投稿日: Jul 18, 2014 12:40:16 AM
Johnny Winter が70歳で亡くなった。彼はいわゆるブルースブームの中で登場したブルース系ロックミュージシャンということになっているが、中高生の頃に黒人ブルースのレコードに刺激されてバンドをやり始めた白人の若者とは全く異なって、黒人のブルースのレコードを作る側に居た、生粋の白人ブルースマンでもあった。
Johnny WintrerがLPでデビューする前にローカルレーベルから出した45回転シングルは40年前はまだ売られていて何枚か買ったのだが、テキサスからルイジアナに接するあたりで当時黒人社会でよく行われていたR&Bやブルース曲をやっているし、黒人ブルースのバックでギターを弾いているものもある。彼は二十歳前から地元の黒人の間に入り込んで音楽活動をしていたのである。
1960年代半ばくらいでは、南部の一般の中産階級の白人は、同じ地域に居る黒人がどんな音楽を聴いているのか知らなかった。AMラジオを回せば黒人向け放送局があって、そこにはR&Bやブルースが流れていたのだが、一般の白人家庭とか白人の学校ではそれらを聴くことは悪だとされていたのである。
つまり「良い子」は黒人音楽を聴かなかった。しかし記事『音楽様式の相互作用』で、書いたように、黒人と同じ様な仕事をする poor white 達がいて、彼らはR&Bやブルースを一緒にやっていた。これは特にテキサスからルイジアナにかけての地域の特徴でもあった。白人でブルースをする人は少数ではなく自然に居たのである。
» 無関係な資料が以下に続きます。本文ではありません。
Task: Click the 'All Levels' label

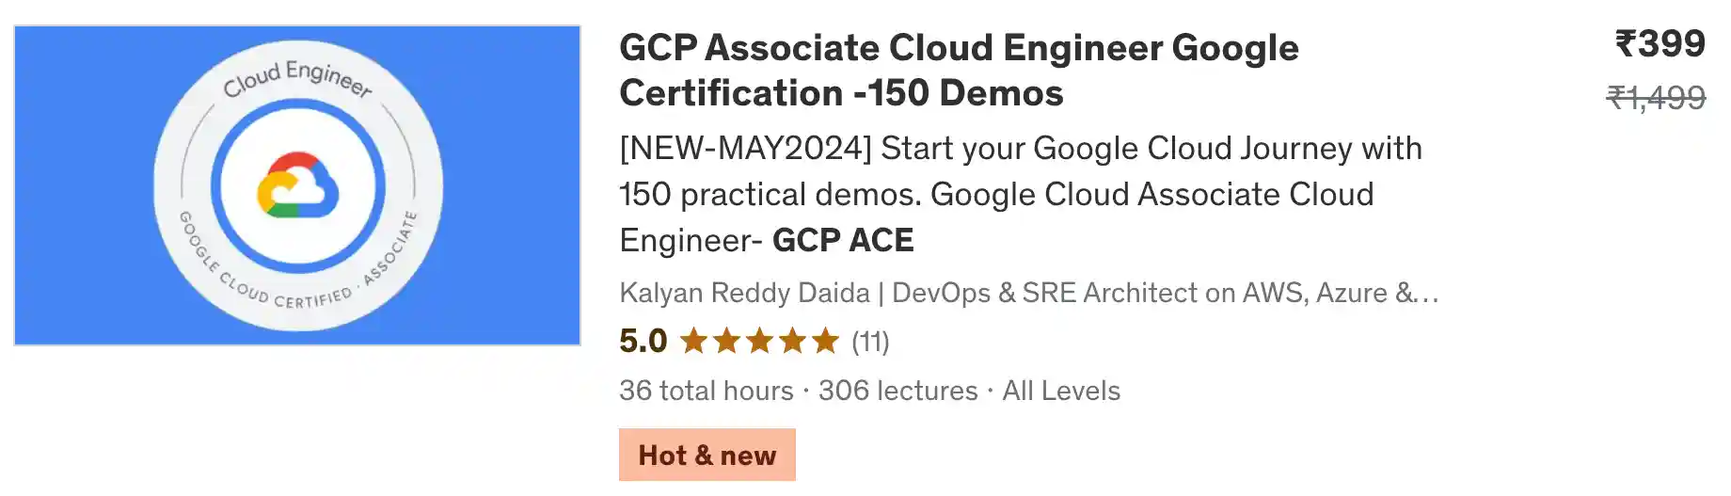Action: point(1061,391)
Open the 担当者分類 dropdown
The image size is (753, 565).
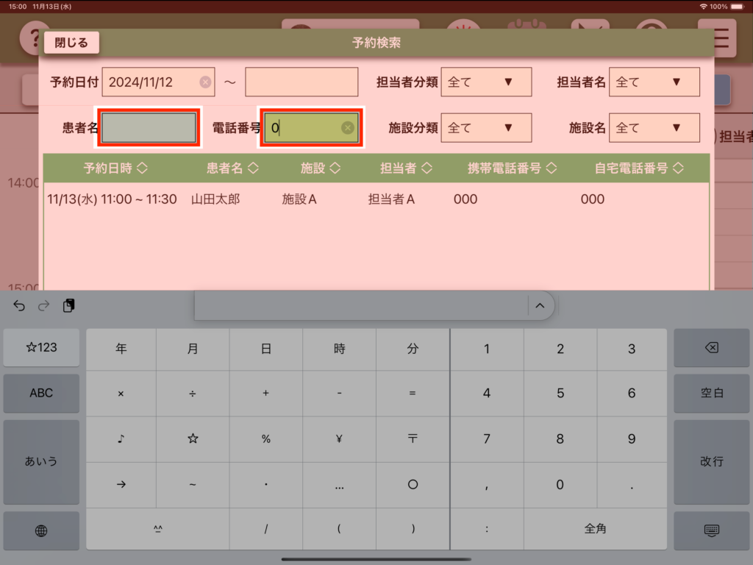[x=486, y=82]
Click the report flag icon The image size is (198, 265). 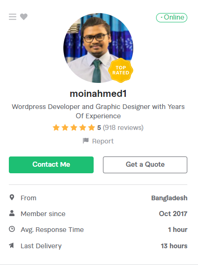point(86,141)
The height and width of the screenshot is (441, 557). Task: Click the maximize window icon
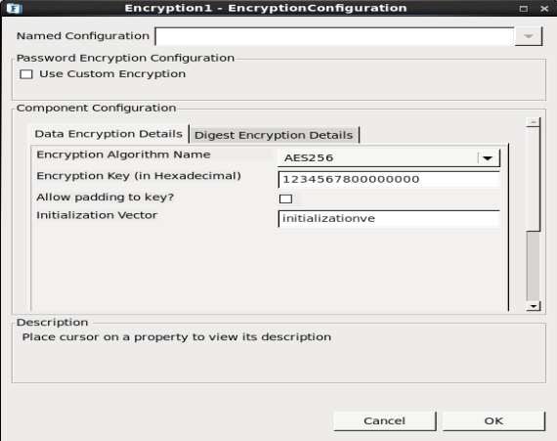tap(523, 9)
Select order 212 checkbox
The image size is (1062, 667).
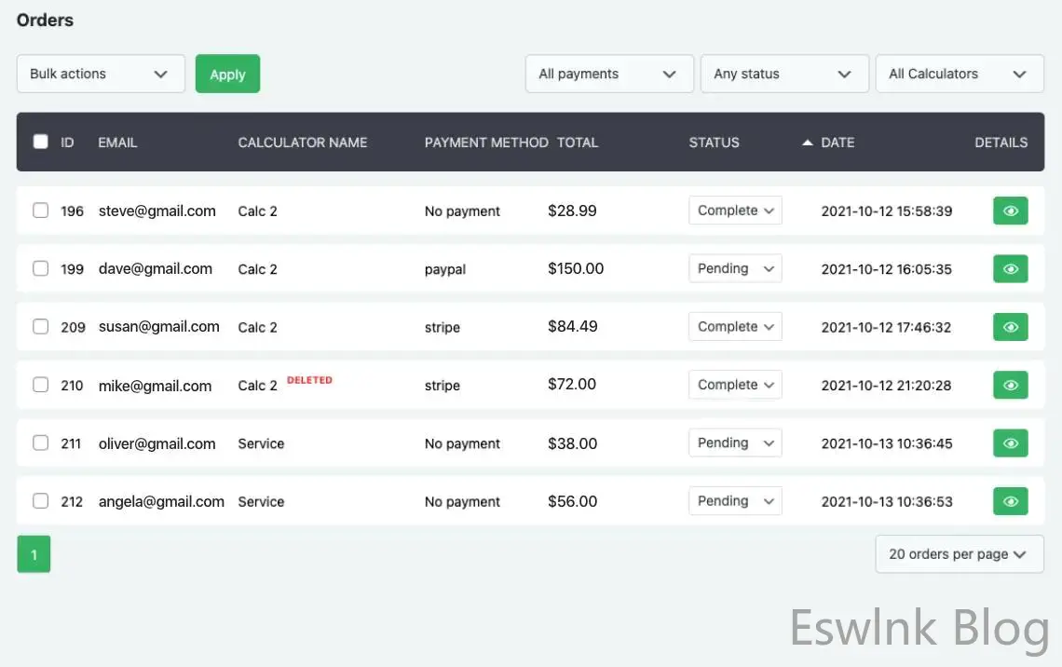(40, 501)
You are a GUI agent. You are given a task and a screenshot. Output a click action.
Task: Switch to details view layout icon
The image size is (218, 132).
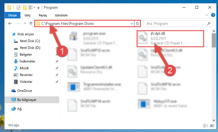(206, 125)
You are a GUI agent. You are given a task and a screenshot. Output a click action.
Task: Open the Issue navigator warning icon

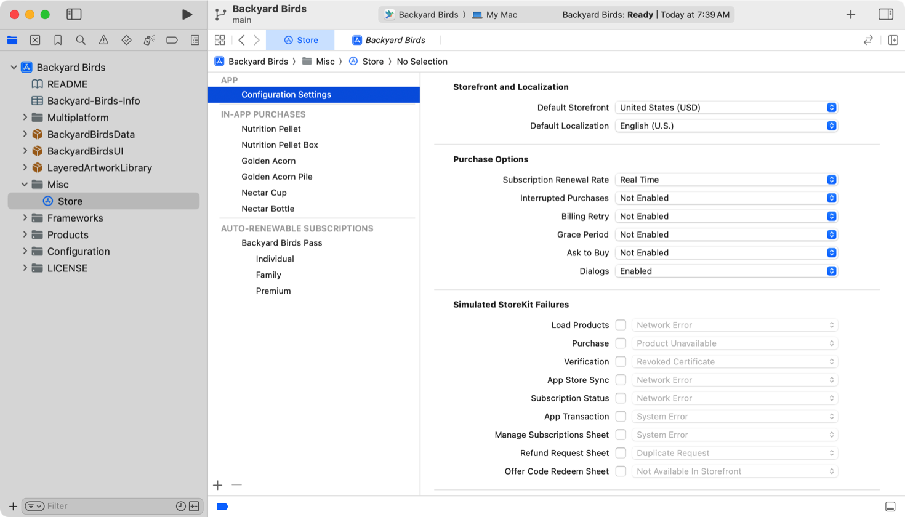[x=103, y=40]
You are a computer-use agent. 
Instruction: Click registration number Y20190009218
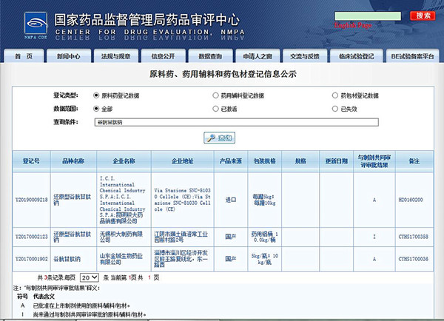pyautogui.click(x=32, y=200)
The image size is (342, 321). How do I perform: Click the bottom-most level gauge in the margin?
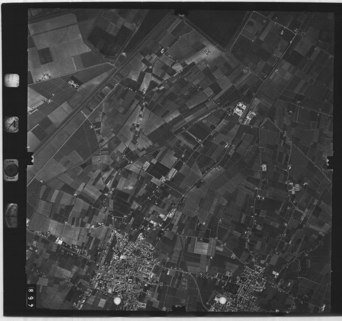[x=12, y=215]
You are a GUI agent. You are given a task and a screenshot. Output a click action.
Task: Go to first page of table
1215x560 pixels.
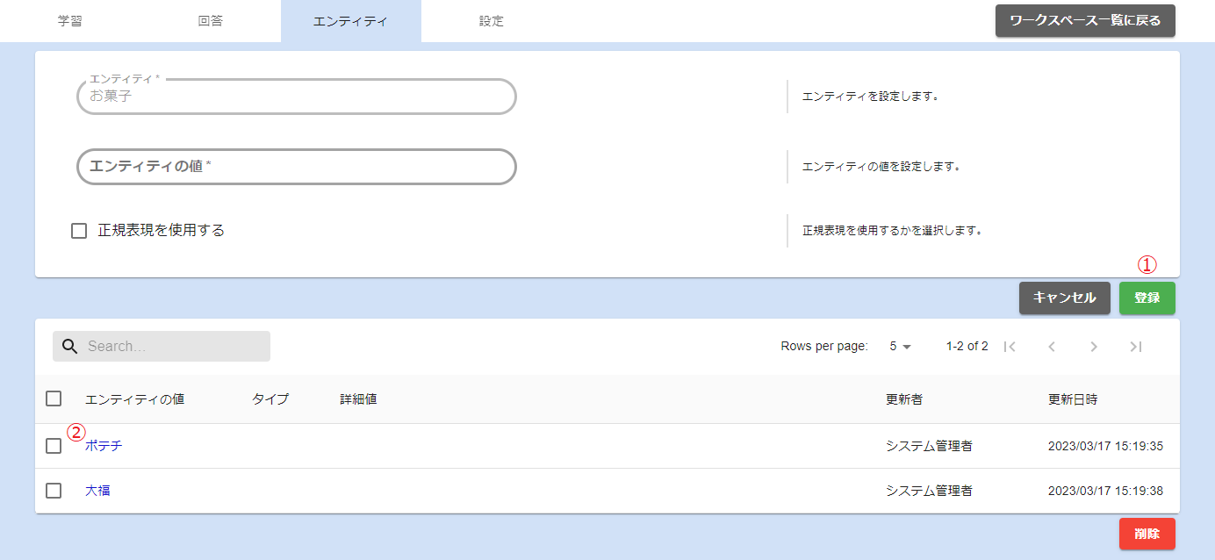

ただJohnny Winter が poor white であったということはなく、むしろその両親が人種隔離には反対で、子供が黒人の音楽に傾倒するのを制止しなかったということだと思う。あるいは両親も黒人と一緒に音楽をする機会があって、Johnny Winter も連れて行かれたのかもしれない。きっと彼の伝記があったなら、そこら辺の記述はあるはずである。
YouTubeで「凄い」ギターテクニック!とかの映像の多くは速弾きであったりするが、黒人ギタリストで速弾きはあまりいない。むしろ他のパートとうまく絡み合って醸し出すgroove感が大事なのである。実は私がJohnny Winter のLPレコードを聴いたのは40年以上前なので、ほぼ忘れてしまっているのだが、彼は白人のロックの世界に入ってしまった後でも、10代の時に彼のバンドが黒人と一緒に音楽をしていたことを財産にしていたのだろうと思う。
テキサス・ルイジアナは今に至るまで、白か黒かわからない音楽が生き続けていて、まだ Johnny Winter や Steve Ray Vaughan のような人が出てくる可能性はある。